What to work on
1. Say whether each statement agrees with the book review below, answering yes or no and quoting the deciding words from the review: (a) The Queen asked her question while at the LSE in 2008. (b) How to Speak Money was written by a Cambridge University economist. (c) Economics: the User's Guide is priced at £17.99.
2. Copy word for word the part of the book review below that runs between "Both books are" and "the economics profession.", inclusive.

Both books are based on the premise that if the general public knew more about finance and economics things might be better.

Economics: the User’s Guide 
Ha-Joon Chang
Pelican, 528pp, £7.99

How to Speak Money 
John Lanchester
Faber & Faber, 304pp, £17.99

In 2008, while the Queen was at the LSE being schooled on the troubling situation that turned into a credit crisis, she asked the assembled professoriate: “Why did nobody notice it?” A number of reputable economists felt the need to send her a letter apologising for their lapse and stating that the reason was a “failure of collective imagination”. But although it was the first case to involve such a specific rebuke from the lady with her face on the money, it was far from the first instance of failed imagination – or collective misprognostication – involving the economics profession.

Repeated evaluations of the accuracy of economic forecasts hint at predictive powers reminiscent of the wrong day’s horoscope. And when it comes to growth strategies, any economist worth a PhD should be able to present competing theories supporting the advantages of openness or protection, the centrality of education and health, the prime role for investment in factories or infrastructure, and the overwhelming importance of civil rights or property rights. One might be left wondering: does econo­mics have any real-world utility at all?

Given this, Economics: the User’s Guide, by the Cambridge University economist Ha-Joon Chang, and How to Speak Money, by the journalist and author John Lanchester, should provide some comfort to the lowly researcher hunched over his laptop, analysing the latest data from the Office for National Statistics. For all that they poke a stick at mainstream thinking in the subject, at least the authors prove that it matters.

Dataset section
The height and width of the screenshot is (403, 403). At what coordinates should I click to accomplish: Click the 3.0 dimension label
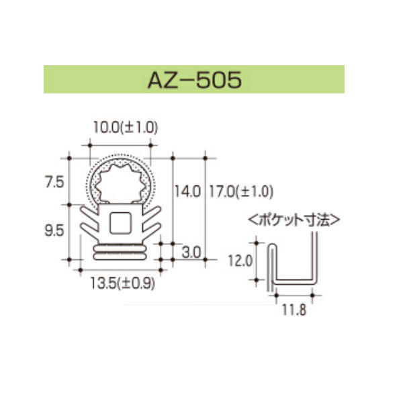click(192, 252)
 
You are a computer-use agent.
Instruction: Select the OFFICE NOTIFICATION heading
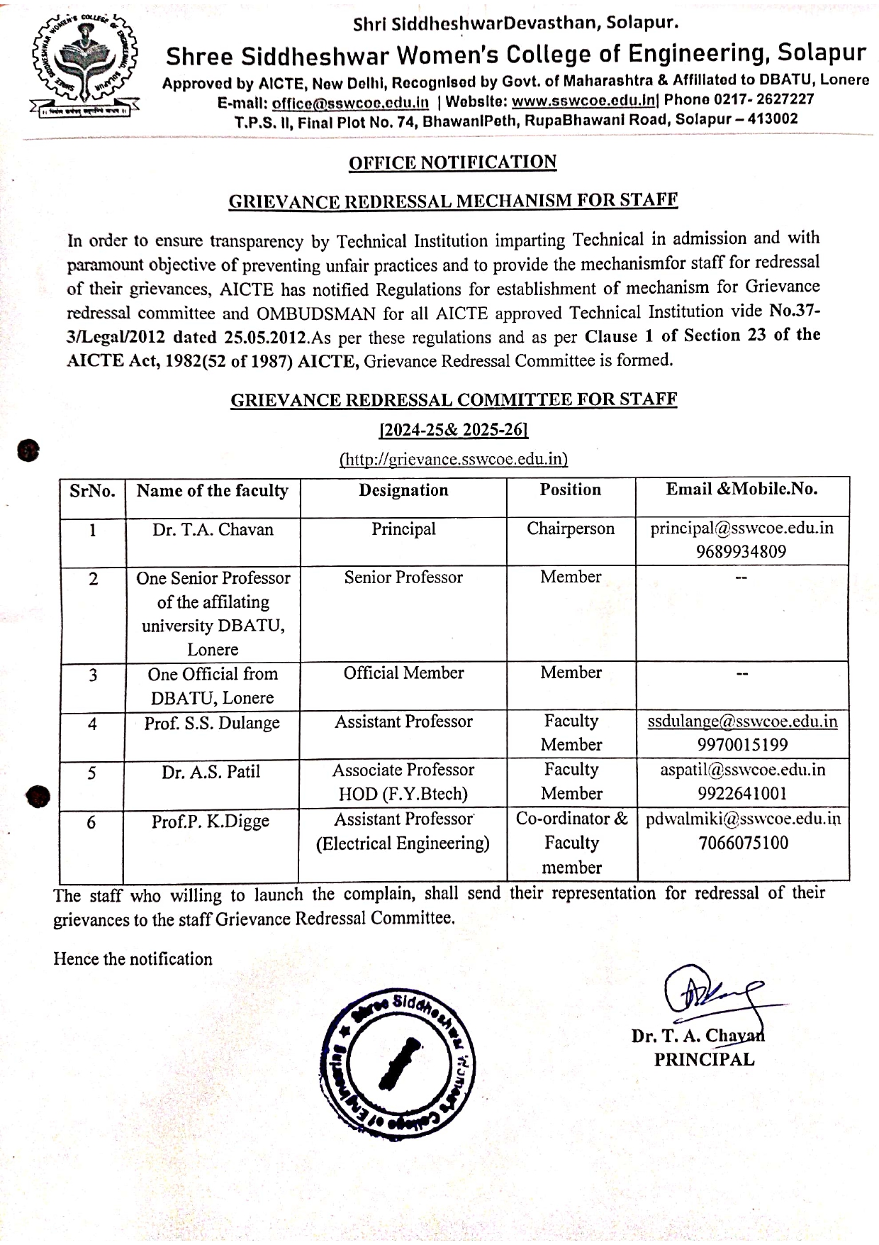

Results by task
1.
(a) Yes: "In 2008, while the Queen was at the LSE being schooled on the troubling situation that turned into a credit crisis"
(b) No: "How to Speak Money, by the journalist and author John Lanchester"
(c) No: "Pelican, 528pp, £7.99"

2.
Both books are based on the premise that if the general public knew more about finance and economics things might be better.

Economics: the User’s Guide 
Ha-Joon Chang
Pelican, 528pp, £7.99

How to Speak Money 
John Lanchester
Faber & Faber, 304pp, £17.99

In 2008, while the Queen was at the LSE being schooled on the troubling situation that turned into a credit crisis, she asked the assembled professoriate: “Why did nobody notice it?” A number of reputable economists felt the need to send her a letter apologising for their lapse and stating that the reason was a “failure of collective imagination”. But although it was the first case to involve such a specific rebuke from the lady with her face on the money, it was far from the first instance of failed imagination – or collective misprognostication – involving the economics profession.